[Цель задания] Выпишите без изменений фрагмент приведенного ниже текста о современной личности, который начинается со слов «Оно не трактует» и заканчивается словами «так и общественных.».

[Исходный текст]

+--

Оно не трактует более личность как отвлеченную родовую единицу, над которой можно безбоязненно проделать любое действие по правилам бентамовского утилитаризма, для удовлетворения потребностей, как личных, так и общественных.
Современная личность – не атом, не ветхий деньми[59]
– «естественный», «средний человек». Но она и не сверхчеловек в ренановском или ницшеанском смысле; ни гипертрофия мозга, учености, рассудка, ни гипертрофия животности, инстинкта, воли. Она – не только язычник и не только христианин.Современная личность есть конкретная своеобразная, единственная, неповторимая индивидуальность, интегральный человек умеющий гармонически сочетать в себе «святость духа» и «святость плоти», не остающийся чуждым ни одному из возможных человеческих чувствований.
Самая совершенная моральная бухгалтерия была бессильна справиться с живыми антагонизмами личности. Личность же оказалась неспособной поступиться своими «правами», не поступаясь чувством человеческого «достоинства», чувством, бухгалтерии совершенно неизвестным. Между тем это чувство оказалось живым и сильным. Уже Дидро в «Племяннике Рамо» красноречиво говорил об этом: «Я готов забыть о моем достоинстве, но добровольно, не по приказанию других. Могу ли я допустить, чтобы мне сказали: ползай, и чтобы я был должен ползать? Это – аллюр и червяка, и мой; и мы оба держимся его, когда нам не мешают. Но мы выпрямимся, когда наступят нам на хвост…»
Современная личность как единственная подлинная реальность общественного процесса, прежде всего ищет быть свободной. Ибо свобода есть основное предположение самой личности как неограниченной нравственной потенции. Свобода – необходима для проявления ее творческих возможностей. В свободе черпает она силы для своего всестороннего развития и совершенствования современной ей культуры. Сознание несвободы есть вместе сознание безответственности, подрывающей возможность построения подлинно свободного общества и открывающей двери произволу и насилию.
Начало свободы, имманентное личности, необходимо приводит нас к понятию и утверждению равенства. Не только «я», но каждое «я», каждая личность есть цель, и потому нет свободы там, где свободный живет рядом с рабом. Чужая несвобода есть несвобода моя, ибо представлению моему о личности как цели, о личности как своеобразном и единственном проявлении индивидуальности, противоречило бы мое согласие на эксплуатацию одной личности другой. Как моя свобода не может строиться на несвободе другого, так и сознание ограничения прав другой личности не может не вызывать отпора с моей стороны. В противном случае страдает нравственная неприкосновенность и моего «я»[60]
.Но если свобода и равенство – понятия от личности неотделимые, то как возможно действительное их сочетание?

+--

[Блок данных]
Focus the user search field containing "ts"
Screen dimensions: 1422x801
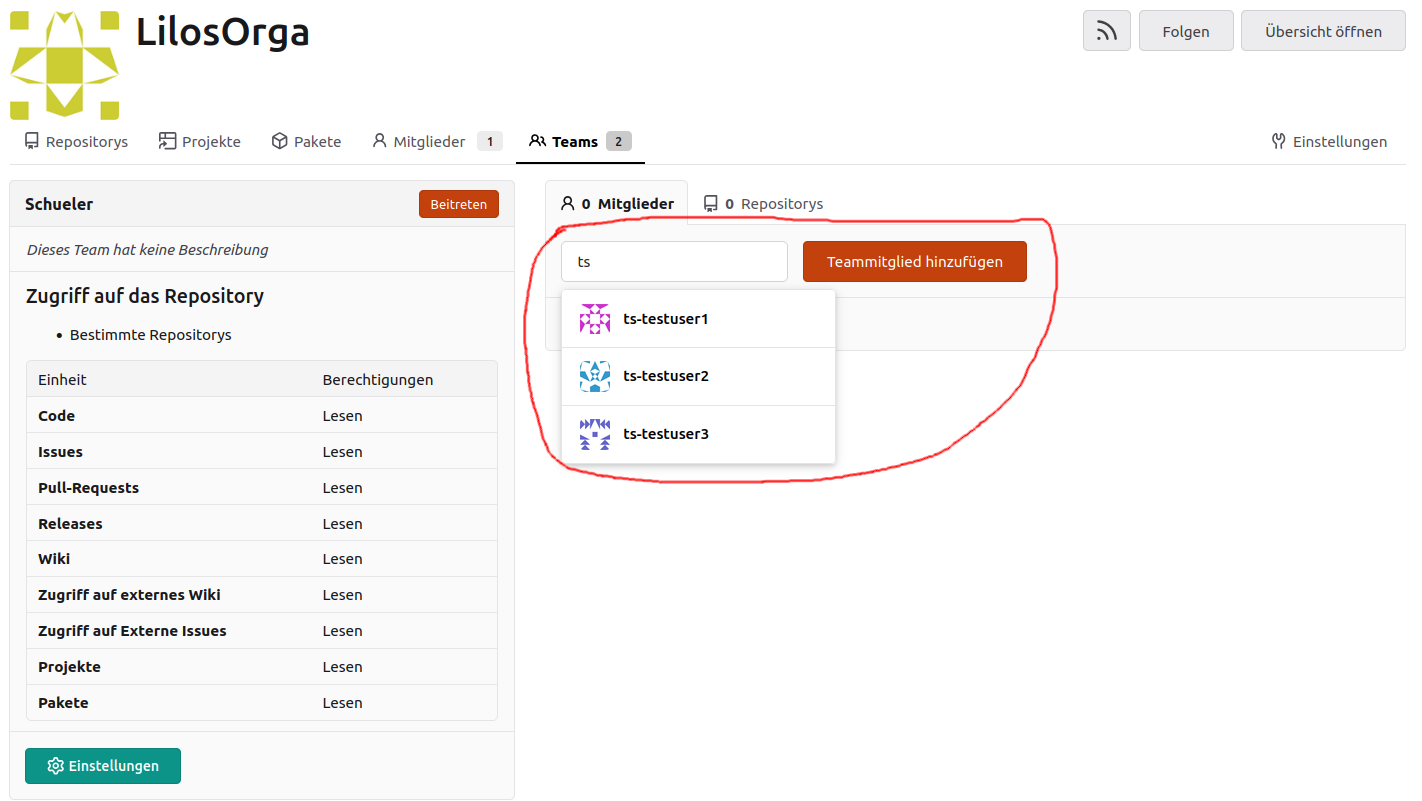point(674,262)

+--

[Решение ниже]
Оно не трактует более личность как отвлеченную родовую единицу, над которой можно безбоязненно проделать любое действие по правилам бентамовского утилитаризма, для удовлетворения потребностей, как личных, так и общественных.